Figure 9. Expression of ROMK, BK channel, and NKCC2.

(A) ROMK protein abundance. No change in cortical ROMK expression was observed in Wnk1^+/delE631 (n = 4) vs. littermate Wnk1^+/+ (n = 4) mice, despite the latter group having significantly higher plasma K⁺ levels (4.4 ± 0.08 mM, n = 20 vs. 5.1 ± 0.12 mM, n = 20). Conversely, a more than 2-fold increase was observed in Wnk1^+/+ mice treated by amiloride (25 mg/kg/d for 4 days) achieving a similar rise in plasma potassium (Wnk1^+/+ vehicle: 3.8 ± 0.06 mM, n = 4 vs. Wnk1^+/+ amiloride: 5.0 ± 0.11 mM).
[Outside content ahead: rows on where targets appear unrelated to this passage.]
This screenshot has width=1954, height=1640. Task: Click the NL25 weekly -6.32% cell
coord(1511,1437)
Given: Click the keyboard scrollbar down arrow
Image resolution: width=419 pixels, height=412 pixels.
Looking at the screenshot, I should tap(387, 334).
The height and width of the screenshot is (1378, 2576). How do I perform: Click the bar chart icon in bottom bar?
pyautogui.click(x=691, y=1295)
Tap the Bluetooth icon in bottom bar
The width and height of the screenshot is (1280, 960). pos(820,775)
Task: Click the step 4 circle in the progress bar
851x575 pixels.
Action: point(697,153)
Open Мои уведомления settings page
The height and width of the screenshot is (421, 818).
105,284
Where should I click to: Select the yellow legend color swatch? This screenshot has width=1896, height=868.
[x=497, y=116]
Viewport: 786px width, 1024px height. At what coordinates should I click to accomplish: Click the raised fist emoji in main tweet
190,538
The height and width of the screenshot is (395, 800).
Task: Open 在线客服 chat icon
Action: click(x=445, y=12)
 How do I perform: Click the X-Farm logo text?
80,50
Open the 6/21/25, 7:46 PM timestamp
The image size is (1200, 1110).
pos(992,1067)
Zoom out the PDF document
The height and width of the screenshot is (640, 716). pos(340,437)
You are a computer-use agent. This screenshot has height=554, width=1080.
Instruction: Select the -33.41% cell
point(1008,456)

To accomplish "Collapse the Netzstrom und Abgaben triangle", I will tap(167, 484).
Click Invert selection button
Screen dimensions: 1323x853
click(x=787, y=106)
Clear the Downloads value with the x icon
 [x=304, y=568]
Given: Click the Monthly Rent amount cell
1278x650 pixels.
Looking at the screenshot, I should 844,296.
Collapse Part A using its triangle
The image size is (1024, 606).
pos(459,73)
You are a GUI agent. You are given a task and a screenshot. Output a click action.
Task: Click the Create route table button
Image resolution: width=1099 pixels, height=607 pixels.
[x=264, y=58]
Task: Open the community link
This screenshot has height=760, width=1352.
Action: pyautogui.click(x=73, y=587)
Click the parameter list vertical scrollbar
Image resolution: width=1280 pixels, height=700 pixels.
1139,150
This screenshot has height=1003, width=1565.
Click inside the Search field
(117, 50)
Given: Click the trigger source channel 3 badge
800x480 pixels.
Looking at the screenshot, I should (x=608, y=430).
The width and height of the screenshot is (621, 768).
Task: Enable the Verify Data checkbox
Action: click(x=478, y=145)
Quantification of cortical ROMK expression (n = 4 per group). *P < 0.05, t test. (B) ROMK immunofluorescence in the distal tubule. Left panel: immunolocalization of ROMK in the DCT2 of Wnk1^+/+ and Wnk1^+/delE631 mice. Right panel: analysis of membrane labeling intensity showed no change in ROMK apical expression in the DCT2 and CNT of Wnk1^+/delE631 mice (n = 4 animals per genotype). Scale bar: 10 microns. (C) Basal BK α channel protein abundance in Wnk1^+/delE631 mice and Wnk1^+/+ littermates. BK α immunoblots (left panel) and quantification (right panel) demonstrate that cortical BK α expression is unchanged between Wnk1^+/+ (n = 4) and Wnk1^+/delE631 mice (n = 5). (D) Basal NKCC2 and P-NKCC2 protein abundance in Wnk1^+/delE631 mice and Wnk1^+/+ littermates. (n = 7 per group). NKCC2 and pNKCC2 immunoblots (left panel) and quantification (right panel) demonstrate that NKCC expression is unchanged between Wnk1^+/+ (n = 7) and Wnk1^+/delE631 mice (n = 7), but pNKCC2 is significantly increased in Wnk1^+/delE631 mice compared with Wnk1^+/+. ****P < 0.0001, unpaired Student’s t test.